A new assembly line is now being put in place at the company’s existing manufacturing unit at Chikhli in Maharashtra to assemble the Actros 4840, which is being sold the mining industry in India. The Indian unit has already secured confirmed orders of at least 120 Actros tippers from customers in the mining sector, including repeat orders from companies that have already bought the Actros 4840 tippers.

The company sold over 50 Actros trucks in India last year.

“Our commercial vehicles business is currently limited to the sale of the Actros in CBU (completely built unit) form," said Suhas Kadlaskar, director, corporate affairs and finance, alluding to completely built units or essentially imported trucks. A person close to the development, who didn’t want to be named, said the move to assemble the trucks from completely knocked down kits in India stems from the fact that the company’s global truck business is on a growth phase with significantly increased sales. As a result of this, it is unable to fully cater to smaller demand from new markets.

“India is an important emerging market for the group. The truck division caters to the (Indian) demand to the extent possible, but it means that waiting period for deliveries is long. The company can tap the huge market for trucks with less difficulty if it has control over the manufacturing (of trucks)," said this person.

Daimler’s truck group reported increased unit sales, revenues and operating profit last year. In 2006, the truck group turned in record sales of 537,000 vehicles worldwide, taking revenues to €32 billion. In May, Daimler said it will sell 80.1% stake in Chrysler and change its name to Daimler AG later this year, and focus on growing its luxury car business as well as truck business. Emerging markets have played a large role in the company’s truck business globally in the last few years.

An unprecedented economic boom has spurred a flurry of infrastructure-building across India, fuelling growth in the commercial vehicles business. Some 467,882 commercial vehicles were sold in India during 2006-07.

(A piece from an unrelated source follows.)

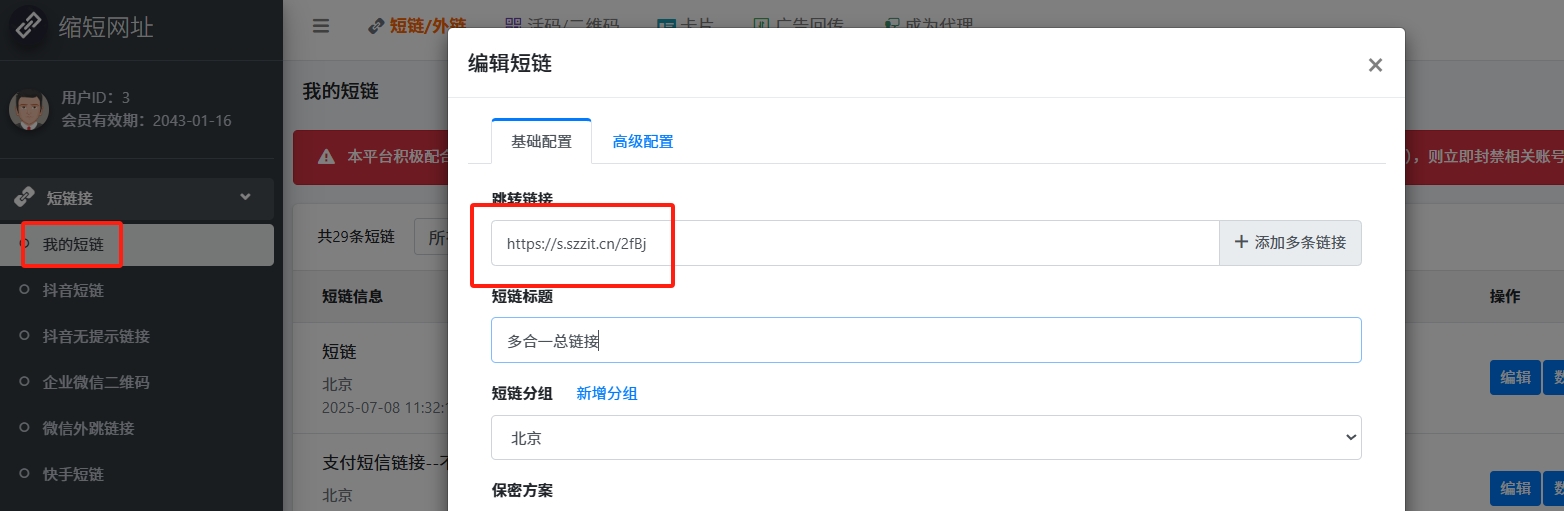1564x511 pixels.
Task: Select the 基础配置 tab
Action: coord(541,142)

The growth has also resulted in some global players, such as the US-based International Truck and Engine Corp. and Germany’s MAN, announcing their manufacturing plans for India.

Medium and heavy goods carriers achieved 37.65% annual growth in fiscal 2006-07.

However, there is a distinct slowdown in the current year. Demand for light commercial vehicles grew 39% last year and this segment will grow at 15-17%, analysts say as more and more transporters are adopting the hub-and-spoke model. Under this, heavy trucks carry goods on highways and small trucks take them inside towns and cities.